WHAT IS REQUIRED
Exact copies are required of the lines from the line containing "Image resolution: width=1568" through the final line of the listing, both included, and of no other lines.

• • • •

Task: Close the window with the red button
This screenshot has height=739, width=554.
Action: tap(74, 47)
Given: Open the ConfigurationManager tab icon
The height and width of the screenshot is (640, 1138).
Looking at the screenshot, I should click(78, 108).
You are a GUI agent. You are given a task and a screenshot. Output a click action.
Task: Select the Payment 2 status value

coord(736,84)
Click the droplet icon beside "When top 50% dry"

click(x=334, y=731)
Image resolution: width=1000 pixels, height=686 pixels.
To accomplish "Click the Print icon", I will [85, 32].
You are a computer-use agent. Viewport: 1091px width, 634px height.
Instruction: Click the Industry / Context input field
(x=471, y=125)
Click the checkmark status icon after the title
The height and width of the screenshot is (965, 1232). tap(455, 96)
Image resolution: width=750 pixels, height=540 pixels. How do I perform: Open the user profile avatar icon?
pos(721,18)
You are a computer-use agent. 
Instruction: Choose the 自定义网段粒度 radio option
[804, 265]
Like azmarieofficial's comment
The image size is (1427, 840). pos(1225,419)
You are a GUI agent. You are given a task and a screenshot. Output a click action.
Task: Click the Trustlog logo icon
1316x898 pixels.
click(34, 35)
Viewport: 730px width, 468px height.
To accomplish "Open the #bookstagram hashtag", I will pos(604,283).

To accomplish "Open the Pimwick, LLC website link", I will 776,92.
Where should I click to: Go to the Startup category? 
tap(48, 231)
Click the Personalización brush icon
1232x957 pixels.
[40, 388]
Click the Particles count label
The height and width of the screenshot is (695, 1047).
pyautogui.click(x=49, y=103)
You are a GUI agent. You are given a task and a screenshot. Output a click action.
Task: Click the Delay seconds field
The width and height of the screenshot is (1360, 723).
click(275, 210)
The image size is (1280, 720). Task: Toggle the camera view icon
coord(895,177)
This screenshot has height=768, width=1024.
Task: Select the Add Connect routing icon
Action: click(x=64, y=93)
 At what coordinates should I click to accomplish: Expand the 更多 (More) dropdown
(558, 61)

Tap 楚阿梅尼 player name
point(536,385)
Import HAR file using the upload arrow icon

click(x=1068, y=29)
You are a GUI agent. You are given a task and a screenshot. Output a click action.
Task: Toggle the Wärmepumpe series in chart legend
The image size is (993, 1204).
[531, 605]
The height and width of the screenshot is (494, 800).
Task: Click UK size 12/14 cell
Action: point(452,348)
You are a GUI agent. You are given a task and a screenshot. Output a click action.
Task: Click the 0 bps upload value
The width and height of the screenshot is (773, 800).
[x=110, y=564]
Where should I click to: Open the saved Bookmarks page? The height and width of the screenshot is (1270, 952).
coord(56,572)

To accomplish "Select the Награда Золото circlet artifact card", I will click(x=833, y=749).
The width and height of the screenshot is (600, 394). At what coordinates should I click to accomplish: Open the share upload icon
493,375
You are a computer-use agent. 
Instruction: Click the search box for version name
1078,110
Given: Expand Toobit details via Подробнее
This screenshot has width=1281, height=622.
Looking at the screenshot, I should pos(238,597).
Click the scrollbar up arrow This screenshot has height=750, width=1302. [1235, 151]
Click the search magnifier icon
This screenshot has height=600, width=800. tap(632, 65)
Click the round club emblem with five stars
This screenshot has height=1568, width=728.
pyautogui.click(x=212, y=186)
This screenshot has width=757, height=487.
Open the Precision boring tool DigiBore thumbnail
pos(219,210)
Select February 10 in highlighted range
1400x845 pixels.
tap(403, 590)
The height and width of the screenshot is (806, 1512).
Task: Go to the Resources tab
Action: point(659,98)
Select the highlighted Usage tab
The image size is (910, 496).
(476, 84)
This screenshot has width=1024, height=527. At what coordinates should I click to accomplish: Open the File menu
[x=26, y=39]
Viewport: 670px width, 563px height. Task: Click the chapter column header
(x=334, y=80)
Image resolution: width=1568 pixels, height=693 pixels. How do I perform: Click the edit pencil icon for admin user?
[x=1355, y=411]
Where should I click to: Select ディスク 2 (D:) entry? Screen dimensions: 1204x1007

• • • •

OUTPUT OF THE EXERCISE
Image resolution: width=1568 pixels, height=693 pixels. How do I perform: Click the edit pencil icon for admin user?
[x=1355, y=411]
Where should I click to: Select ディスク 2 (D:) entry? Screen dimensions: 1204x1007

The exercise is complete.